The use of blockchain technology in education is still in its infancy. The adoption of Blockchain technology in education ecosystem requires additional effort to develop an appropriate way to co-creating value propositions so that the various parties interacting and collaborating in the system can understand and realize the benefits. The introduction of blockchain technology in education will reduce bureaucracy as well as time and costs for all the parties involved students, institution, government bodies, and employees.

To date, however, there has been little discussion about blockchain technology and the value model approach. The purpose of this paper is to provide a detailed description on how blockchain and value proposition modeling can be used together to bridge the gap between strategy and operational planning so that this technology can be successfully implemented in organizations. This research addresses the impact of blockchain technology on the value chain model? The paper provides background on the importance and surprise of blockchain technology, followed by a description of both blockchain technology and the value modeling approaches. The paper proposes a model for implementing blockchain technology in education based on analysis of publicly available sources. Readers will have the opportunity to see how this solution works in practice and how the risks are mitigated, and gains are fully realized. The paper concludes with some limitations identified in this research.

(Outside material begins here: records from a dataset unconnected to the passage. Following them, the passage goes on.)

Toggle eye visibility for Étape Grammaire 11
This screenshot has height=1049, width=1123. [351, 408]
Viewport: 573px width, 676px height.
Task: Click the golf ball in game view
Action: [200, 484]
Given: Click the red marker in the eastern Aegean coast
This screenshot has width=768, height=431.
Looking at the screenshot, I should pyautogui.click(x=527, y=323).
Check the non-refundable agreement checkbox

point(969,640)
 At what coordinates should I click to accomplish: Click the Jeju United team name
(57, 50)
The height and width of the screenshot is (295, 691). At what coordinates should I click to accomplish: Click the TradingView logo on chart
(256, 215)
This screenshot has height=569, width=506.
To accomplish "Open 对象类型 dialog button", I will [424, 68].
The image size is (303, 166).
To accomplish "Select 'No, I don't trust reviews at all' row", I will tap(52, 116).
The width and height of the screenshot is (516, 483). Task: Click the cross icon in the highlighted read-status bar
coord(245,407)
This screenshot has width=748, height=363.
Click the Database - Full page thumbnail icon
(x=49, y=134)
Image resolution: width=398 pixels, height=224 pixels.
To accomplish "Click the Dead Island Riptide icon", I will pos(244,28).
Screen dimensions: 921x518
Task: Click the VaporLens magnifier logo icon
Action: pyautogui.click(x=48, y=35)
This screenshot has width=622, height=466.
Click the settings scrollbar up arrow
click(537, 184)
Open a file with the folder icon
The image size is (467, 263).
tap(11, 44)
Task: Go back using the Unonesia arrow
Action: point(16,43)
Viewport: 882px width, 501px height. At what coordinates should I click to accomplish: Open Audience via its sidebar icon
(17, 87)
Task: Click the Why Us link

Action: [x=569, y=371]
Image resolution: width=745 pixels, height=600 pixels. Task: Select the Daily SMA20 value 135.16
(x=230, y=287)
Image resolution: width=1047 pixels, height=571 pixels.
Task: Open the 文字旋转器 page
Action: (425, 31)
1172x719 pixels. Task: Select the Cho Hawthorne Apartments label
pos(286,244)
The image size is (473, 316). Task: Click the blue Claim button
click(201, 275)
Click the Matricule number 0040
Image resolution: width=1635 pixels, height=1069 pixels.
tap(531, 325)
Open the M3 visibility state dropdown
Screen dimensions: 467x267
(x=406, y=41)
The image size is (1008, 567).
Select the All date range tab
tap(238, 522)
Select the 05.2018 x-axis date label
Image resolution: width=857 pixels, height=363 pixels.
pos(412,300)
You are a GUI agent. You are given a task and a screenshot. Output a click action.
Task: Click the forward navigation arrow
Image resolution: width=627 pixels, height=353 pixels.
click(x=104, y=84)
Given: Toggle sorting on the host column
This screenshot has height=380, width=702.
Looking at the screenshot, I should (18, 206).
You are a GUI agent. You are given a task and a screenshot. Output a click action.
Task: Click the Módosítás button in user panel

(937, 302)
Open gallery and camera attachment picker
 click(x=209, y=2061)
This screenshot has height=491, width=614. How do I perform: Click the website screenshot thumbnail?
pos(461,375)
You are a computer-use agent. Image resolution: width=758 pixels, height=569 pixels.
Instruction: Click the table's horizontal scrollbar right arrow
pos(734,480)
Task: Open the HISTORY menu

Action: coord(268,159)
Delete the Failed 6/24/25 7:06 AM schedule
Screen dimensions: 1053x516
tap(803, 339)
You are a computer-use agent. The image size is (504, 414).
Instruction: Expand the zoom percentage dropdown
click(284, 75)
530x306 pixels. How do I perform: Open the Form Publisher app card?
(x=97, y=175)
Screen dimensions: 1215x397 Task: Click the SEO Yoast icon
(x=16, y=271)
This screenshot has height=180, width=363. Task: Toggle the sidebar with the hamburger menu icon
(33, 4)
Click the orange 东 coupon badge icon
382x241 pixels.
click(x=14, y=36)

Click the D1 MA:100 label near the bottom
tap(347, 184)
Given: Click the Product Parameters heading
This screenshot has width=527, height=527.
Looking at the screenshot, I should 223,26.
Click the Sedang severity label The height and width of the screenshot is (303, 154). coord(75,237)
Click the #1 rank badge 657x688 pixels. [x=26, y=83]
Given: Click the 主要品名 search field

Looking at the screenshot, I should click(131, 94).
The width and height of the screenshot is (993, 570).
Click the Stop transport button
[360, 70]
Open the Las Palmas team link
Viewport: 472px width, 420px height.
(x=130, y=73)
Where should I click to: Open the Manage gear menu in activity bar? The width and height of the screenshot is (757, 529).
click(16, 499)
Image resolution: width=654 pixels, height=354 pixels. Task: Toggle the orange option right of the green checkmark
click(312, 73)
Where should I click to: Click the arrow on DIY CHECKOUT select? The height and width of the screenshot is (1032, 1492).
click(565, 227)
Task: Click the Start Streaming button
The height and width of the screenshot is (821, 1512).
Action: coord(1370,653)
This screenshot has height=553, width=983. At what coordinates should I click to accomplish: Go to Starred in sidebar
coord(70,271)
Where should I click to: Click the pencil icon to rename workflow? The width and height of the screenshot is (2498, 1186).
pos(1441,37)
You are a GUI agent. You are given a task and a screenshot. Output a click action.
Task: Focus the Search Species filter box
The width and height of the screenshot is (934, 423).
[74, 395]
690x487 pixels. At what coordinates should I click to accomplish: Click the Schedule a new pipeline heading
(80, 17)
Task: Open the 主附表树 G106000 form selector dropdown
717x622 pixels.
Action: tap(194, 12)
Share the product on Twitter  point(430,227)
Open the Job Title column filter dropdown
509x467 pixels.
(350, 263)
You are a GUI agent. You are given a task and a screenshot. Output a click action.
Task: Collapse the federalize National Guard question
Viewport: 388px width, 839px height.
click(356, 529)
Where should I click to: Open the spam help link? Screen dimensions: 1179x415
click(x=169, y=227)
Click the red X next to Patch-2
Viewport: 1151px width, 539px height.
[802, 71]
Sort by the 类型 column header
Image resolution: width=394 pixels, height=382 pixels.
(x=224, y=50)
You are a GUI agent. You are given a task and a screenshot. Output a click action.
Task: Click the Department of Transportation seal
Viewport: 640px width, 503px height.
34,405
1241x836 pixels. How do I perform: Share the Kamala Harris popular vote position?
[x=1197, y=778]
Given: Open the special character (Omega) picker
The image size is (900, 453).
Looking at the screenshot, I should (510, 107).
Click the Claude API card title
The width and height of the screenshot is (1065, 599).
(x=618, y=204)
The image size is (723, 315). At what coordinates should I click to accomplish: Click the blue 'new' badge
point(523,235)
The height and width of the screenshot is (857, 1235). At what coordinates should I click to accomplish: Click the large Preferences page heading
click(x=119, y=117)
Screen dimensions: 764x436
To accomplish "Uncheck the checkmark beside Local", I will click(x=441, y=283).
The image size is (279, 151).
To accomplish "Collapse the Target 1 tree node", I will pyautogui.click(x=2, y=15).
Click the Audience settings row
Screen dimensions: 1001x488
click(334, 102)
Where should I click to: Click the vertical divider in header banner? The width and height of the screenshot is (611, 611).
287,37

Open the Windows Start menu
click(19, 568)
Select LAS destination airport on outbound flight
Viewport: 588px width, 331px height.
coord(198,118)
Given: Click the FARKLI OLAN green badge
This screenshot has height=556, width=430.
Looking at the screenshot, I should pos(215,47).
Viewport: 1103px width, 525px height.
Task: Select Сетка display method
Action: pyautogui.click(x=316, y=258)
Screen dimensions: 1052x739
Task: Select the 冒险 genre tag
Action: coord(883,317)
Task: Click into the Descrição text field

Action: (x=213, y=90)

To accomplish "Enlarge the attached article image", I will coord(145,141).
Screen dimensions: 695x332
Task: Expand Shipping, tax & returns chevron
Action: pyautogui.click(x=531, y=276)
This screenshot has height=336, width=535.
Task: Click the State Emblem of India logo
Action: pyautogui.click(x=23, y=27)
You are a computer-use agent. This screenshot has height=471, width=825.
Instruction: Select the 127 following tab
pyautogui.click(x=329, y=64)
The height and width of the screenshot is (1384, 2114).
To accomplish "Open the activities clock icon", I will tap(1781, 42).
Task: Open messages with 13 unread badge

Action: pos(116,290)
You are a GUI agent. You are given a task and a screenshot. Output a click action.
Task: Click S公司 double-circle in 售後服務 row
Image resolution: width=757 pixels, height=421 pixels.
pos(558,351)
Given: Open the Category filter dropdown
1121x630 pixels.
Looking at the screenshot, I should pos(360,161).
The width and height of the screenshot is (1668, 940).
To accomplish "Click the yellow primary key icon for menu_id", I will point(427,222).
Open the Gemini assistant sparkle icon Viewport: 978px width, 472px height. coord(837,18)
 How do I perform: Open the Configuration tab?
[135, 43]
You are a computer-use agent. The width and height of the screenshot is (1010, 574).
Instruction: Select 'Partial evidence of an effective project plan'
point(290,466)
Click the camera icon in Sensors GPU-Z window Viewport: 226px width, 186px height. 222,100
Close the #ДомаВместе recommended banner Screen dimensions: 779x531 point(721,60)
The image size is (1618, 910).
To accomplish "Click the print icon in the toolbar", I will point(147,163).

In Section two, we provide a brief description of the research methodology, followed by the third section on the exploration of the various key concepts related to this study. The integration of the blockchain and value chains is mapped and further explored. Section five analyzes a use case in education and concludes the article in Section six.

2. Research Methodology

According to Taylor (1962), there is a significant relationship between questions and information [16]; in most cases, the question is the trigger for the information and dictates the input and output of the research. Therefore, structuring the right questions is an essential step in conducting appropriate research. Our initial examination of the blockchain literature helps us to formulate the right research question. This study examines the relationship and impact of blockchain technology on the education value chain business model.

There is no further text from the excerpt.